Masisi : La marche des ombres vers l’épicentre inquiète

Des renforts significatifs des rebelles de l’AFC/M23 ont été signalés à Masisi Centre, dans l’est de la République démocratique du Congo. Acheminés depuis l’axe Mushaki-Goma, ces mouvements observés mardi alimentent les craintes d’une reconfiguration militaire dans une zone déjà sous tension. Si leurs intentions demeurent floues, cette montée en puissance ravive les spectres d’une escalade sécuritaire et d’un nouveau cycle de violences contre les civils.

L’horizon s’assombrit

À Masisi, le calme n’est plus qu’un souvenir friable. L’arrivée de convois chargés de combattants redessine une cartographie de la peur. Comme l’écrivait Thomas Hobbes, « l’homme est un loup pour l’homme » et ici, l’incertitude devient menace.

Les routes de la guerre

L’axe Mushaki-Goma s’impose comme une artère stratégique, où circulent hommes, armes et intentions opaques. Ce corridor, devenu métonymie du conflit, traduit une militarisation progressive de l’espace. Carl von Clausewitz rappelait que « la guerre est la continuation de la politique par d’autres moyens » encore faut-il en saisir les desseins cachés.
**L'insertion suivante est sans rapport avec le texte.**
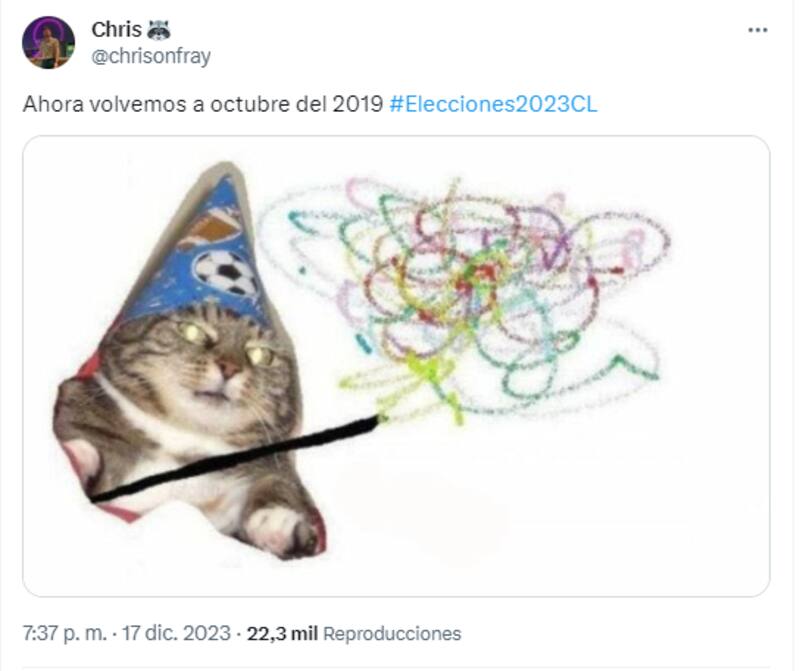Click the date 17 dic. 2023
Viewport: 800px width, 671px height.
click(x=177, y=633)
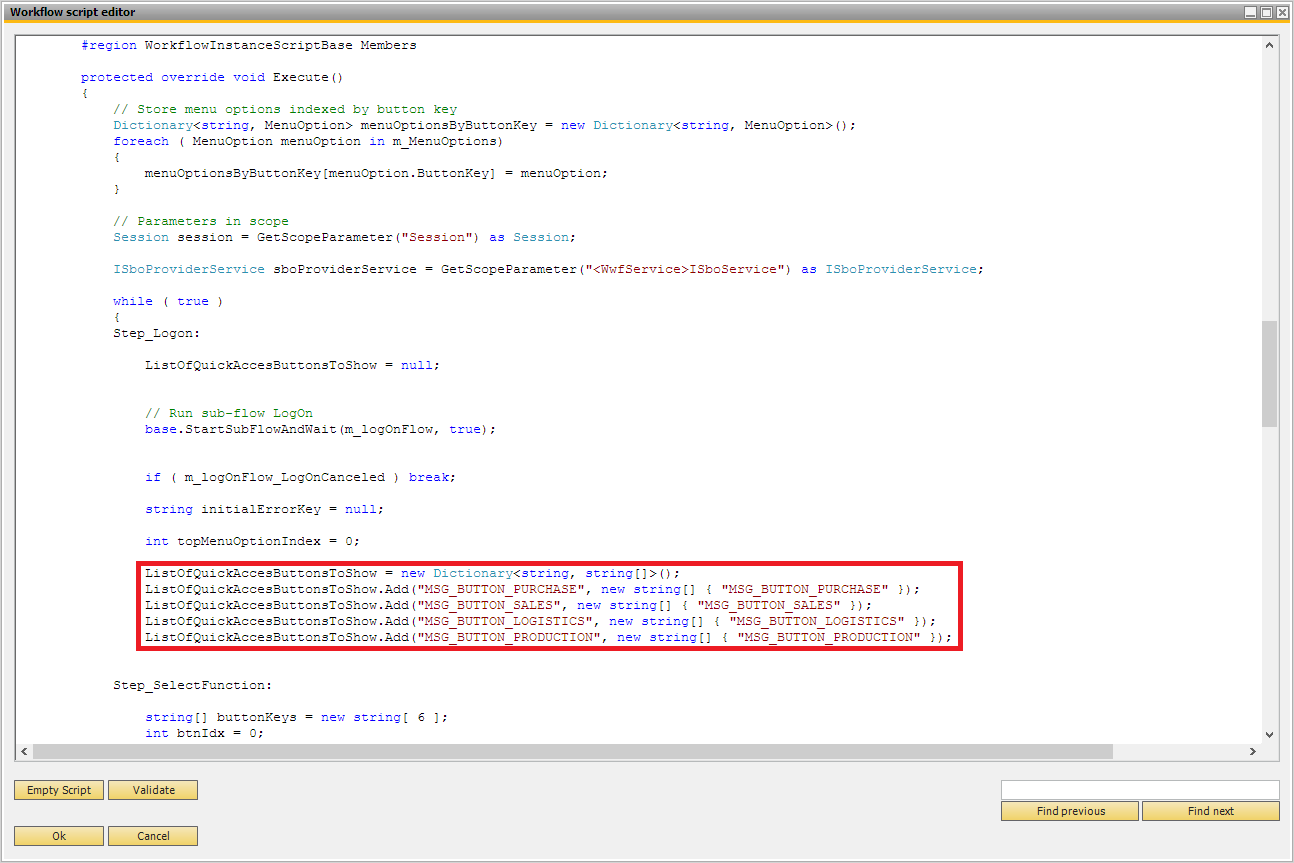Click inside the search text field
1294x863 pixels.
1140,788
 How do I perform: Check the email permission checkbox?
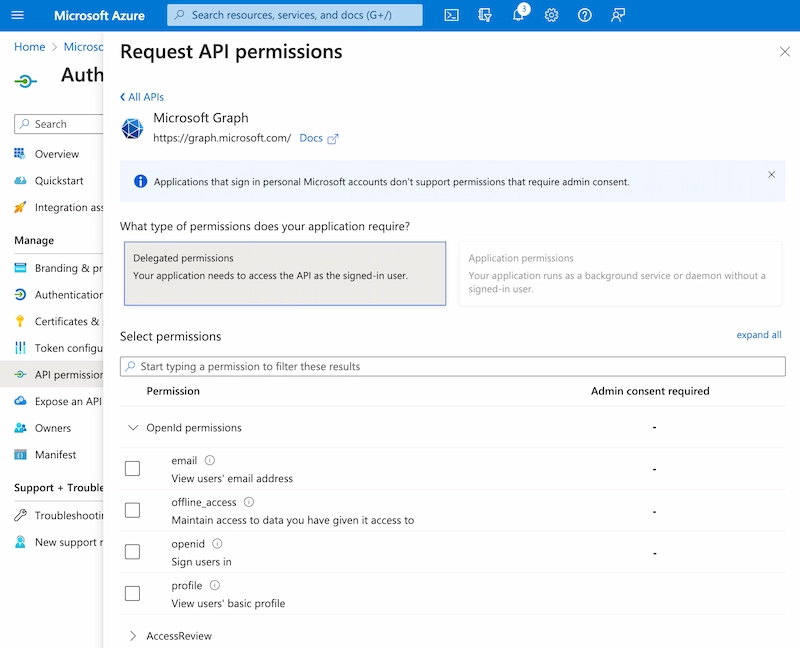(132, 468)
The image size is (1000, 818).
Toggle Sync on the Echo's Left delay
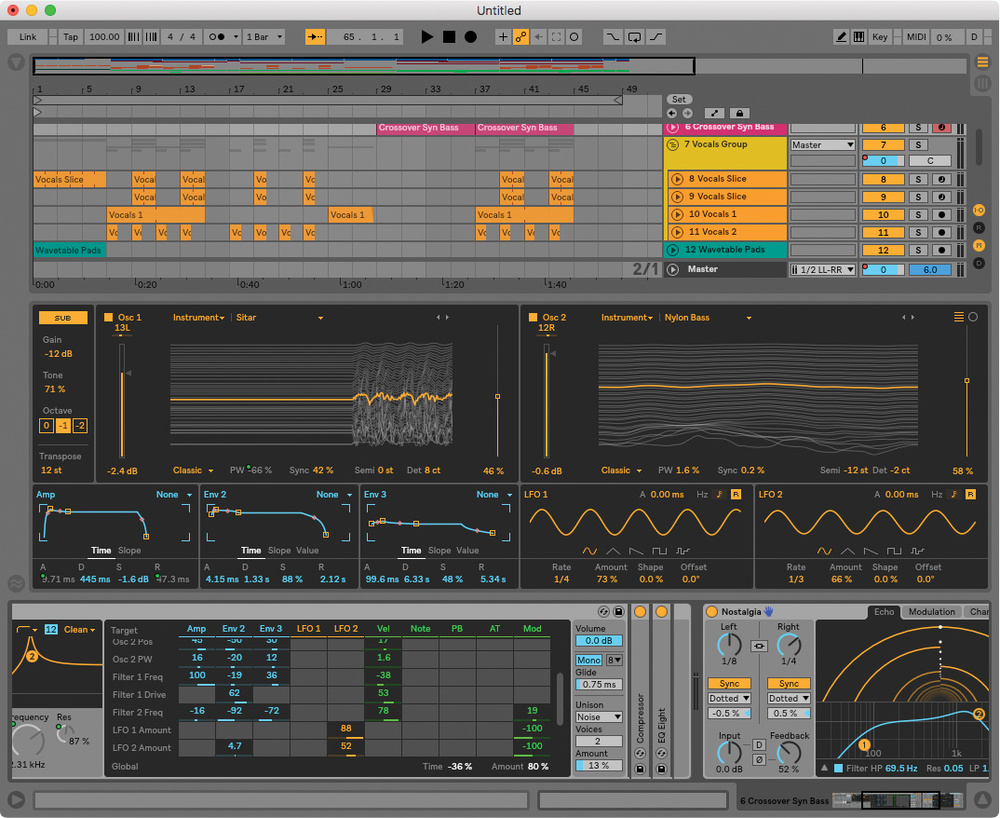click(x=729, y=683)
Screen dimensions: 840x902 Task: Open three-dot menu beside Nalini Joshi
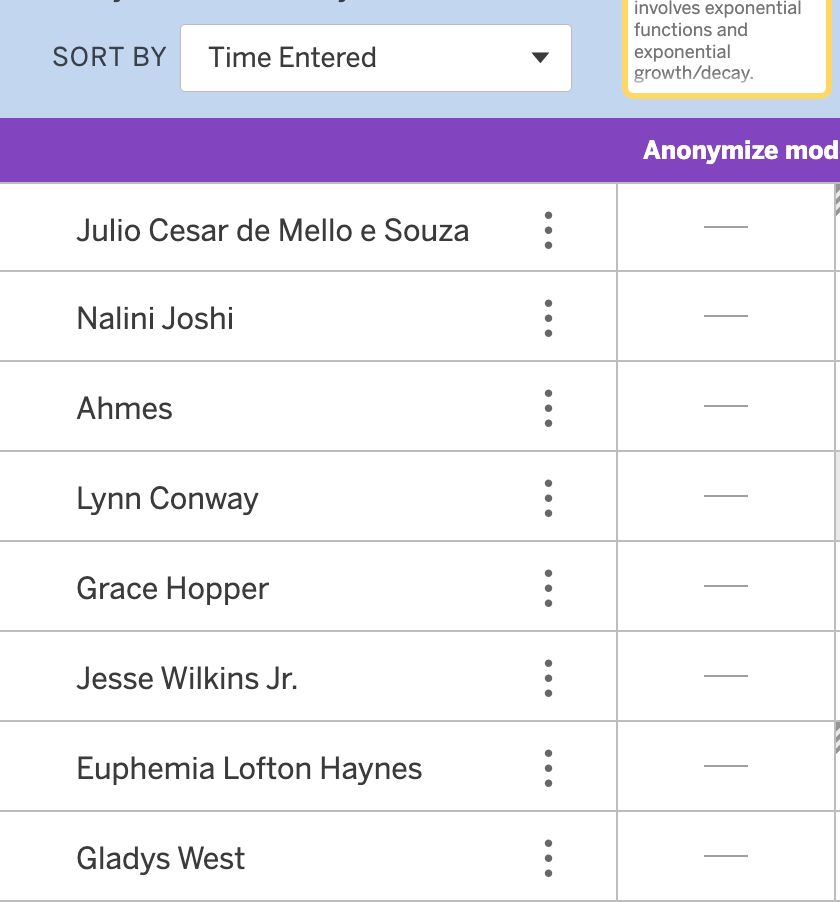pyautogui.click(x=548, y=318)
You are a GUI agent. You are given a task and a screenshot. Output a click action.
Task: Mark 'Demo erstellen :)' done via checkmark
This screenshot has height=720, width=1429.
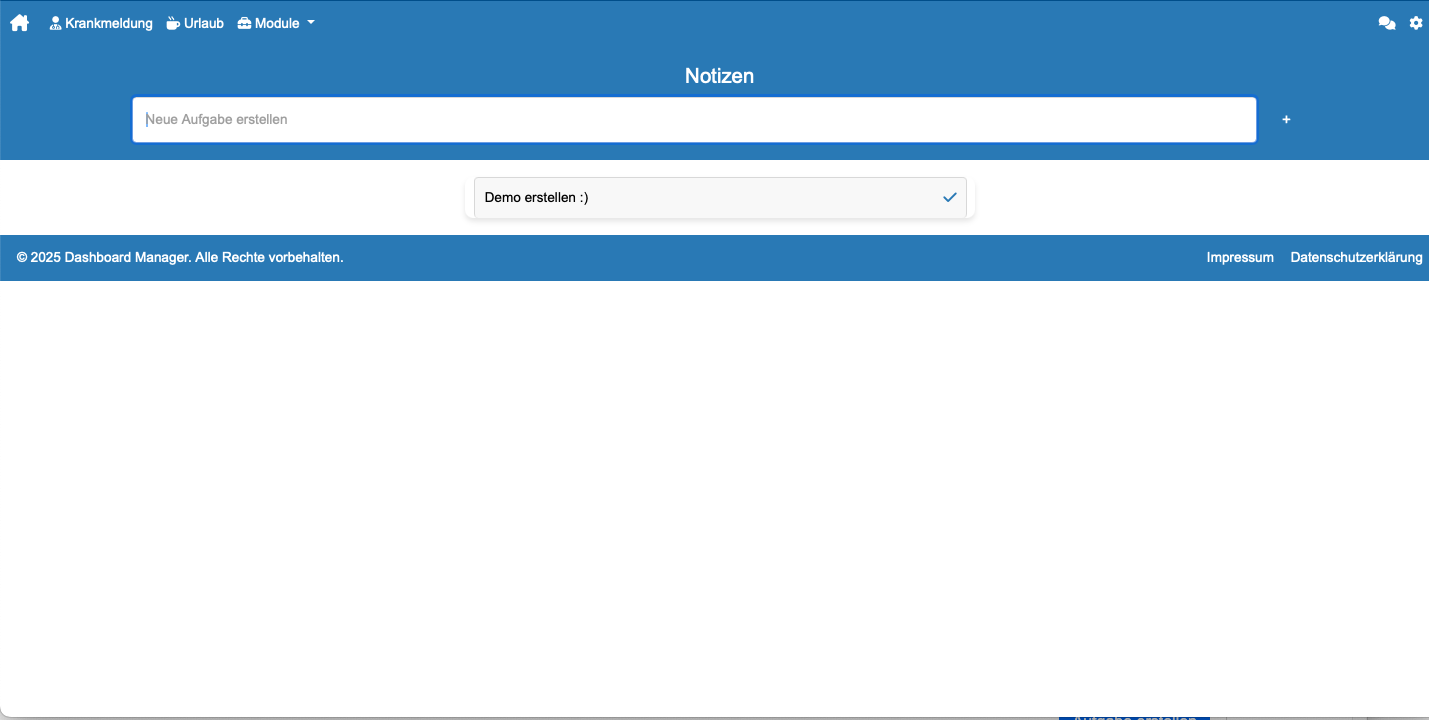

Les pions avancent, le silence demeure

Aucune déclaration officielle, mais des mouvements lourds de sens. Ce redéploiement suggère une recomposition tactique : consolidation, expansion ou pression ? Dans cette opacité, le terrain parle plus que les mots. Une stratégie du flou, où chaque déplacement devient signal.

La peur comme quotidien

Pour les habitants, l’inquiétude n’est plus abstraite. Elle se vit, se murmure, s’anticipe. Déplacements, rumeurs, attentes la population civile devient l’otage silencieux d’un jeu qui la dépasse. Hannah Arendt écrivait que « la violence surgit là où le pouvoir est en péril » et ici, elle s’installe.

Dans cette montée des tensions, une constante persiste : l’incertitude comme arme. Ce déploiement pourrait n’être qu’un prélude, une respiration avant l’embrasement. Car au cœur de Nord-Kivu, la paix semble toujours négociée à crédit. Et dans ce théâtre instable, une vérité résonne avec gravité : « Dans la guerre, la première victime est la vérité », disait Eschyle mais trop souvent, la suivante est l’innocent.